Quote each of the lines below verbatim, keeping them in their original order.

··········

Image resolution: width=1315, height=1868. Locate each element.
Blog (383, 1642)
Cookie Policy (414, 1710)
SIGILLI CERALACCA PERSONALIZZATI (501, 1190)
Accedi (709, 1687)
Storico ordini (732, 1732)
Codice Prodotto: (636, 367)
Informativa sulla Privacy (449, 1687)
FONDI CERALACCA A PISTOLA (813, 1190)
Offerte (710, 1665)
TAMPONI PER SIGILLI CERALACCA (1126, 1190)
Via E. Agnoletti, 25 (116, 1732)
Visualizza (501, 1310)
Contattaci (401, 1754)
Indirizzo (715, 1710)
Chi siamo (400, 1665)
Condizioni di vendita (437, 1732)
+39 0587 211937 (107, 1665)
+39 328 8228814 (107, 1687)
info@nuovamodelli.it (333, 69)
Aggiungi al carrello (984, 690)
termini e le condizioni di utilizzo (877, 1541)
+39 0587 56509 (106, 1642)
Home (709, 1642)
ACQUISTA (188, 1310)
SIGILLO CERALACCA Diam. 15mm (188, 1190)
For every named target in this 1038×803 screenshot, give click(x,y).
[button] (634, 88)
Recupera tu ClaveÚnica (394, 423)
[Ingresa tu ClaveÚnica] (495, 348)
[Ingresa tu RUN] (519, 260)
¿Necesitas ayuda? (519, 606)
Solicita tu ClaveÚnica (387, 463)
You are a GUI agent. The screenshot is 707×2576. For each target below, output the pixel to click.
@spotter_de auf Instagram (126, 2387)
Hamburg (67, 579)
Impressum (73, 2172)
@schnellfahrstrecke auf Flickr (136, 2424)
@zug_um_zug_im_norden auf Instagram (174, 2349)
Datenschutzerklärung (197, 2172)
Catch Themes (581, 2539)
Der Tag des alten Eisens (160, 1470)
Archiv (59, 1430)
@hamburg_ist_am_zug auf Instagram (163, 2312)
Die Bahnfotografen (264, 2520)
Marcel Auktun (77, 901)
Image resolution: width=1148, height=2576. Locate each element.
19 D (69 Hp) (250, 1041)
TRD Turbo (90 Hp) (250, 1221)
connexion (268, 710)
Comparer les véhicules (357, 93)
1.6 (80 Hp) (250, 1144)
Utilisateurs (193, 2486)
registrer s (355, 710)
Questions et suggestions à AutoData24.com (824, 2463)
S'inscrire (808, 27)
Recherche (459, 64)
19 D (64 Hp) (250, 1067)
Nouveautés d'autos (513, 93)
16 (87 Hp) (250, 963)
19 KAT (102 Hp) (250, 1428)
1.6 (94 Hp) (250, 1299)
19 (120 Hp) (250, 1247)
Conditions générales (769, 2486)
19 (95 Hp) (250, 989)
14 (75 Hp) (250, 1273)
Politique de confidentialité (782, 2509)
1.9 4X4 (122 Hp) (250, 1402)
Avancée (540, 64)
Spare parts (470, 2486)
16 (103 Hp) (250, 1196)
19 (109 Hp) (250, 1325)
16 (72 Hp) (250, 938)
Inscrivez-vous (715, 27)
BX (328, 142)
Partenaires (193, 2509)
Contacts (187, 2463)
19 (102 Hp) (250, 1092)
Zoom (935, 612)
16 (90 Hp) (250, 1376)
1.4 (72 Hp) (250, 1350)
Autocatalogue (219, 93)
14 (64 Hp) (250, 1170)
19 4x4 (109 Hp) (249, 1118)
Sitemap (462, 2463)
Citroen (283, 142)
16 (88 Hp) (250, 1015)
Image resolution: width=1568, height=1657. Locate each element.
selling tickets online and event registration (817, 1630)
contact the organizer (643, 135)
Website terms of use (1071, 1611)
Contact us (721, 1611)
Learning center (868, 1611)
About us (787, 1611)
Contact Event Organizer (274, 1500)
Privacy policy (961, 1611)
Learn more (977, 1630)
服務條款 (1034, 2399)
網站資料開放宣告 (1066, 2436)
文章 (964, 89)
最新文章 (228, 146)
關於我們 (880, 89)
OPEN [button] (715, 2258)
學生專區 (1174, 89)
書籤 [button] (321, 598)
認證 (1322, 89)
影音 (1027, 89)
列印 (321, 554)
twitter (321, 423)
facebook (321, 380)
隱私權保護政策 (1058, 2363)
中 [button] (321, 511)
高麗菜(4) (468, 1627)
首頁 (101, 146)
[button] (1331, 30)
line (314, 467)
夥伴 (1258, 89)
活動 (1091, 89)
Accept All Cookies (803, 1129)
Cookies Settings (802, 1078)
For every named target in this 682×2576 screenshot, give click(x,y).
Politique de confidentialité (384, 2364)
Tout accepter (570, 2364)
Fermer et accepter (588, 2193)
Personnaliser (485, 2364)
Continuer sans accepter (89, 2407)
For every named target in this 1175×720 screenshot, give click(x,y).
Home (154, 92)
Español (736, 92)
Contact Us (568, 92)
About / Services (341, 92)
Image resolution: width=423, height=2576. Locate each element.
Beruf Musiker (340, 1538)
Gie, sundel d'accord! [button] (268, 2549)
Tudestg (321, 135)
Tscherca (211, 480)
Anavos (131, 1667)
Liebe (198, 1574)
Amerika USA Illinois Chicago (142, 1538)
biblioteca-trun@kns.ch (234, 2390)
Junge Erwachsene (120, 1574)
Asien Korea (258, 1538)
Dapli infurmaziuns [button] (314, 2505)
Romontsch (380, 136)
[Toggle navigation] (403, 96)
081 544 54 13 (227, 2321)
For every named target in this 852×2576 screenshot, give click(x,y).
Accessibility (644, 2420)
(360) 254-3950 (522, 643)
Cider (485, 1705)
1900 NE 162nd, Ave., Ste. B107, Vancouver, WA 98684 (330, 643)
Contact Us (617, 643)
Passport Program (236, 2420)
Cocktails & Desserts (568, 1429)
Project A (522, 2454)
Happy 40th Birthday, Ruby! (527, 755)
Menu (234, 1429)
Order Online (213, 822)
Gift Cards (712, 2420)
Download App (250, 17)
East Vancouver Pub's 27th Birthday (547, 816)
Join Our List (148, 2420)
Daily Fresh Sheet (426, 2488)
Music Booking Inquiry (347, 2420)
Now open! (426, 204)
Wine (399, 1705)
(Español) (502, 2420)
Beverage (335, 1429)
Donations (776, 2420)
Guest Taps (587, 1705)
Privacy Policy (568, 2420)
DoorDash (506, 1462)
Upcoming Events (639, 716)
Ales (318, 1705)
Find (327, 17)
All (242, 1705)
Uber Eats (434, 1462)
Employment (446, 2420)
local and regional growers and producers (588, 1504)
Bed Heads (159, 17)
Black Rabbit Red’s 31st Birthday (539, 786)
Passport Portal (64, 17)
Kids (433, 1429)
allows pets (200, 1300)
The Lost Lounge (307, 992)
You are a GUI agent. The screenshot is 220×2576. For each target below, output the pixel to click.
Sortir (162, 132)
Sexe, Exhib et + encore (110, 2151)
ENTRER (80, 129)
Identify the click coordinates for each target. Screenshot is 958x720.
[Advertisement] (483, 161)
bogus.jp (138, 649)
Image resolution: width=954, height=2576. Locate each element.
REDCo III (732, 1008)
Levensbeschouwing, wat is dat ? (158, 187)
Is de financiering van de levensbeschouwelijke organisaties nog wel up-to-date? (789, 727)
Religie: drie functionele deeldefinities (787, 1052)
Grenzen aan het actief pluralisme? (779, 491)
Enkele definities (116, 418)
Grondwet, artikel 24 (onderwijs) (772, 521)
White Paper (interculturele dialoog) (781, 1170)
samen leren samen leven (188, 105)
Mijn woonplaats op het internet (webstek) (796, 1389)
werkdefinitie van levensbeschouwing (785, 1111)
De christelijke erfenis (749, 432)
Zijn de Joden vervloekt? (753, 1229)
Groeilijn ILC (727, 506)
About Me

··········

● **RESPONSE FOR THIS EXERCISE**:
Image resolution: width=1315, height=1868. Locate each element.
Blog (383, 1642)
Cookie Policy (414, 1710)
SIGILLI CERALACCA PERSONALIZZATI (501, 1190)
Accedi (709, 1687)
Storico ordini (732, 1732)
Codice Prodotto: (636, 367)
Informativa sulla Privacy (449, 1687)
FONDI CERALACCA A PISTOLA (813, 1190)
Offerte (710, 1665)
TAMPONI PER SIGILLI CERALACCA (1126, 1190)
Via E. Agnoletti, 25 (116, 1732)
Visualizza (501, 1310)
Contattaci (401, 1754)
Indirizzo (715, 1710)
Chi siamo (400, 1665)
Condizioni di vendita (437, 1732)
+39 0587 211937 (107, 1665)
+39 328 8228814 (107, 1687)
info@nuovamodelli.it (333, 69)
Aggiungi al carrello (984, 690)
termini e le condizioni di utilizzo (877, 1541)
+39 0587 56509 (106, 1642)
Home (709, 1642)
ACQUISTA (188, 1310)
SIGILLO CERALACCA Diam. 15mm (188, 1190)
For every named target in this 1038×803 screenshot, give click(x,y).
[button] (634, 88)
Recupera tu ClaveÚnica (394, 423)
[Ingresa tu ClaveÚnica] (495, 348)
[Ingresa tu RUN] (519, 260)
¿Necesitas ayuda? (519, 606)
Solicita tu ClaveÚnica (387, 463)
You are a GUI agent. The screenshot is 707×2576. For each target below, output the pixel to click.
@spotter_de auf Instagram (126, 2387)
Hamburg (67, 579)
Impressum (73, 2172)
@schnellfahrstrecke auf Flickr (136, 2424)
@zug_um_zug_im_norden auf Instagram (174, 2349)
Datenschutzerklärung (197, 2172)
Catch Themes (581, 2539)
Der Tag des alten Eisens (160, 1470)
Archiv (59, 1430)
@hamburg_ist_am_zug auf Instagram (163, 2312)
Die Bahnfotografen (264, 2520)
Marcel Auktun (77, 901)
Image resolution: width=1148, height=2576. Locate each element.
19 D (69 Hp) (250, 1041)
TRD Turbo (90 Hp) (250, 1221)
connexion (268, 710)
Comparer les véhicules (357, 93)
1.6 (80 Hp) (250, 1144)
Utilisateurs (193, 2486)
registrer s (355, 710)
Questions et suggestions à AutoData24.com (824, 2463)
S'inscrire (808, 27)
Recherche (459, 64)
19 D (64 Hp) (250, 1067)
Nouveautés d'autos (513, 93)
16 (87 Hp) (250, 963)
19 KAT (102 Hp) (250, 1428)
1.6 (94 Hp) (250, 1299)
19 (120 Hp) (250, 1247)
Conditions générales (769, 2486)
19 (95 Hp) (250, 989)
14 (75 Hp) (250, 1273)
Politique de confidentialité (782, 2509)
1.9 4X4 (122 Hp) (250, 1402)
Avancée (540, 64)
Spare parts (470, 2486)
16 (103 Hp) (250, 1196)
19 (109 Hp) (250, 1325)
16 (72 Hp) (250, 938)
Inscrivez-vous (715, 27)
BX (328, 142)
Partenaires (193, 2509)
Contacts (187, 2463)
19 (102 Hp) (250, 1092)
Zoom (935, 612)
16 (90 Hp) (250, 1376)
1.4 (72 Hp) (250, 1350)
Autocatalogue (219, 93)
14 (64 Hp) (250, 1170)
19 4x4 (109 Hp) (249, 1118)
Sitemap (462, 2463)
Citroen (283, 142)
16 (88 Hp) (250, 1015)
Image resolution: width=1568, height=1657. Locate each element.
selling tickets online and event registration (817, 1630)
contact the organizer (643, 135)
Website terms of use (1071, 1611)
Contact us (721, 1611)
Learning center (868, 1611)
About us (787, 1611)
Contact Event Organizer (274, 1500)
Privacy policy (961, 1611)
Learn more (977, 1630)
服務條款 (1034, 2399)
網站資料開放宣告 (1066, 2436)
文章 (964, 89)
最新文章 (228, 146)
關於我們 (880, 89)
OPEN [button] (715, 2258)
學生專區 (1174, 89)
書籤 [button] (321, 598)
認證 (1322, 89)
影音 (1027, 89)
列印 (321, 554)
twitter (321, 423)
facebook (321, 380)
隱私權保護政策 (1058, 2363)
中 [button] (321, 511)
高麗菜(4) (468, 1627)
首頁 (101, 146)
[button] (1331, 30)
line (314, 467)
夥伴 (1258, 89)
活動 (1091, 89)
Accept All Cookies (803, 1129)
Cookies Settings (802, 1078)
For every named target in this 682×2576 screenshot, give click(x,y).
Politique de confidentialité (384, 2364)
Tout accepter (570, 2364)
Fermer et accepter (588, 2193)
Personnaliser (485, 2364)
Continuer sans accepter (89, 2407)
For every named target in this 1175×720 screenshot, give click(x,y).
Home (154, 92)
Español (736, 92)
Contact Us (568, 92)
About / Services (341, 92)
Image resolution: width=423, height=2576. Locate each element.
Beruf Musiker (340, 1538)
Gie, sundel d'accord! [button] (268, 2549)
Tudestg (321, 135)
Tscherca (211, 480)
Anavos (131, 1667)
Liebe (198, 1574)
Amerika USA Illinois Chicago (142, 1538)
biblioteca-trun@kns.ch (234, 2390)
Junge Erwachsene (120, 1574)
Asien Korea (258, 1538)
Dapli infurmaziuns [button] (314, 2505)
Romontsch (380, 136)
[Toggle navigation] (403, 96)
081 544 54 13 (227, 2321)
For every named target in this 852×2576 screenshot, give click(x,y).
Accessibility (644, 2420)
(360) 254-3950 (522, 643)
Cider (485, 1705)
1900 NE 162nd, Ave., Ste. B107, Vancouver, WA 98684 (330, 643)
Contact Us (617, 643)
Passport Program (236, 2420)
Cocktails & Desserts (568, 1429)
Project A (522, 2454)
Happy 40th Birthday, Ruby! (527, 755)
Menu (234, 1429)
Order Online (213, 822)
Gift Cards (712, 2420)
Download App (250, 17)
East Vancouver Pub's 27th Birthday (547, 816)
Join Our List (148, 2420)
Daily Fresh Sheet (426, 2488)
Music Booking Inquiry (347, 2420)
Now open! (426, 204)
Wine (399, 1705)
(Español) (502, 2420)
Beverage (335, 1429)
Donations (776, 2420)
Guest Taps (587, 1705)
Privacy Policy (568, 2420)
DoorDash (506, 1462)
Upcoming Events (639, 716)
Ales (318, 1705)
Find (327, 17)
All (242, 1705)
Uber Eats (434, 1462)
Employment (446, 2420)
local and regional growers and producers (588, 1504)
Bed Heads (159, 17)
Black Rabbit Red’s 31st Birthday (539, 786)
Passport Portal (64, 17)
Kids (433, 1429)
allows pets (200, 1300)
The Lost Lounge (307, 992)
You are a GUI agent. The screenshot is 220×2576. For each target below, output the pixel to click.
Sortir (162, 132)
Sexe, Exhib et + encore (110, 2151)
ENTRER (80, 129)
Identify the click coordinates for each target. Screenshot is 958x720.
[Advertisement] (483, 161)
bogus.jp (138, 649)
Image resolution: width=954, height=2576. Locate each element.
REDCo III (732, 1008)
Levensbeschouwing, wat is dat ? (158, 187)
Is de financiering van de levensbeschouwelijke organisaties nog wel up-to-date? (789, 727)
Religie: drie functionele deeldefinities (787, 1052)
Grenzen aan het actief pluralisme? (779, 491)
Enkele definities (116, 418)
Grondwet, artikel 24 (onderwijs) (772, 521)
White Paper (interculturele dialoog) (781, 1170)
samen leren samen leven (188, 105)
Mijn woonplaats op het internet (webstek) (796, 1389)
werkdefinitie van levensbeschouwing (785, 1111)
De christelijke erfenis (749, 432)
Zijn de Joden vervloekt? (753, 1229)
Groeilijn ILC (727, 506)
About Me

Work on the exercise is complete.